То, как она двигалась, как стояла, ее самоуверенность, несокрушимая убежденность в том, она выбрала идеальный момент, чтобы навестить свою семью, — ни один другой вечер не подошел был для этого лучше, — легкая усмешка на губах, солнечные очки в волосах, все это могло уверять его в обратном, но по ее голосу он сразу понял, что она нервничала. Так же, как и он сам. Может, она уже трижды прошла туда-сюда вдоль дома, прежде чем решилась позвонить. Может, она вернулась в Амстердам несколько недель назад и тайком следила за ним, как он ходит на работу, тащит домой сумки с продуктами, как он по вечерам провожает Тирзу, если той вздумается прокатиться на велосипеде в гости к ее парню. Смотрела из-за угла, как он подолгу стоит, машет Тирзе вслед и ждет, пока та не скроется из вида, а потом еще оглядывает улицу и парк. Все это она могла видеть.

Просто обычный мужчина у своего дома. Вот кем он был в такие вечера. Нет, мужчина солидного возраста у своего дома. В ванной перед зеркалом он открыл для себя новое ощущение — смотреть на то, что уже прошло. Это стало для него облегчением. В его существовании утешением для Хофмейстера было как раз то, что уже прошло. Если как следует поискать, он мог бы найти в своем прошлом всю свою жизнь.

И об этом тоже могла знать его супруга. Она могла бы знать обо всем, считал Хофмейстер. Еще и по этой причине его так сильно удивило, что именно в этот вечер она сделала то, что должна была сделать намного раньше или же забыть об этом раз и навсегда: позвонить в его дверь, оказаться у него на пороге с красным чемоданом на колесиках.
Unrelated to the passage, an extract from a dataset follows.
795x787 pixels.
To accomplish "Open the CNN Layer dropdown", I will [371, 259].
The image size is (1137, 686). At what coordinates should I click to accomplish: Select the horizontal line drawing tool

Что именно она от него хочет, он не понимал. Дело было явно не в сексе. Хорошей матерью она никогда не была. О том, что он научился прекрасно готовить, она не могла узнать. Это случилось уже после ее ухода. Чего же можно было ожидать от него в этой точке его жизни? Она могла вернуться ради чего угодно, но не ради него самого. Не ради того, кем он сейчас стал. Ради того, кем он когда-то был? Но то, кем он был, то, чем были они, никак нельзя было вернуть. Как ни крути, как ни изворачивайся, она пришла слишком поздно.

Он оторвал руку от стены. Посмотрел на свою ладонь. Работа в саду оставила на ней отпечатки. Он все еще искал правильную позу. В этот момент ему хотелось быть похожим на человека, который небрежно разговаривает с почтальоном: с интересом, но одновременно и с отсутствующим видом, именно так, как все говорят с почтальонами.